I do this because I love riding this stuff, and because I write here, on this website, where people want to read about this stuff. Okay, maybe not “this” stuff, but the fun bike stuff. The people who make this stuff, send it to me because they hope I will say good things about the stuff, and that may in turn induce some of you to buy more stuff. This is why we are referred to increasingly as “consumers” instead of “citizens.” I consumed those clams. I consume these bicycles.
This website, meanwhile, would not exist if not for massive server farms humming somewhere over the horizon, usually placed near a convenient source of energy like a hydro-power plant or a coal-fired generator. Because the server farms need a LOT of energy to process all those ones and zeroes. And we down those ones and zeroes like drunks near closing time. By “we”, I mean this website, all the websites like it, all the websites everywhere, and all of you staring at glowing screens reading these words, other words, scrolling through pictures of bikes, crash reels, videos of cats, and TED talks about the interconnectedness of tree roots and mycelium networks.

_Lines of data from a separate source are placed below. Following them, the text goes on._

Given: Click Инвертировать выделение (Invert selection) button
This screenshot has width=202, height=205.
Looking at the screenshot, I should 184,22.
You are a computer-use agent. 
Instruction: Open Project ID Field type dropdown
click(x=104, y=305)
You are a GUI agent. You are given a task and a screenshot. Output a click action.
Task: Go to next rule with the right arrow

It should also be observed that this website is something of a meta-sanctuary with regard to consumerism and mountain biking. The readership here does not reflexively cleave to bro-titlement, and we don't spend all our editorial time knob-polishing the newest, shiniest, most consumptive toys just for the sake of the fawning. We talk about cost and consequence. We ask difficult questions of ourselves and others, even if we don't have answers.
There are days when I can almost pretend there isn't any dark writing on the wall, that Everything Is Going To Be Okay, and that we can party on the way we always have, that our children will too, that their children and their children’s children will get to enjoy fresh air, loamy booters and lots of chocolate clams forever. But increasingly, I feel like we are going to be handing down a legacy of cataclysmic violence and an ash-choked end game, and it is going to happen sooner than I want to admit. It won’t be caused by us choosing to play around in the woods on our bikes. But playing around in the woods on our bikes won’t do anything to pump the cosmic brakes on when or how it comes to pass, either.
Ahhhh, lookit me. I’m rambling again. Sort of like The Stranger’s monologue at the end of The Big Lebowski, stuck without an ending. I am brim full of worry, gaseous with judgment, and I have no answers. May as well go for a ride. I will savor every second of it, even the uncomfortable bits. It could always be worse. The dude abides.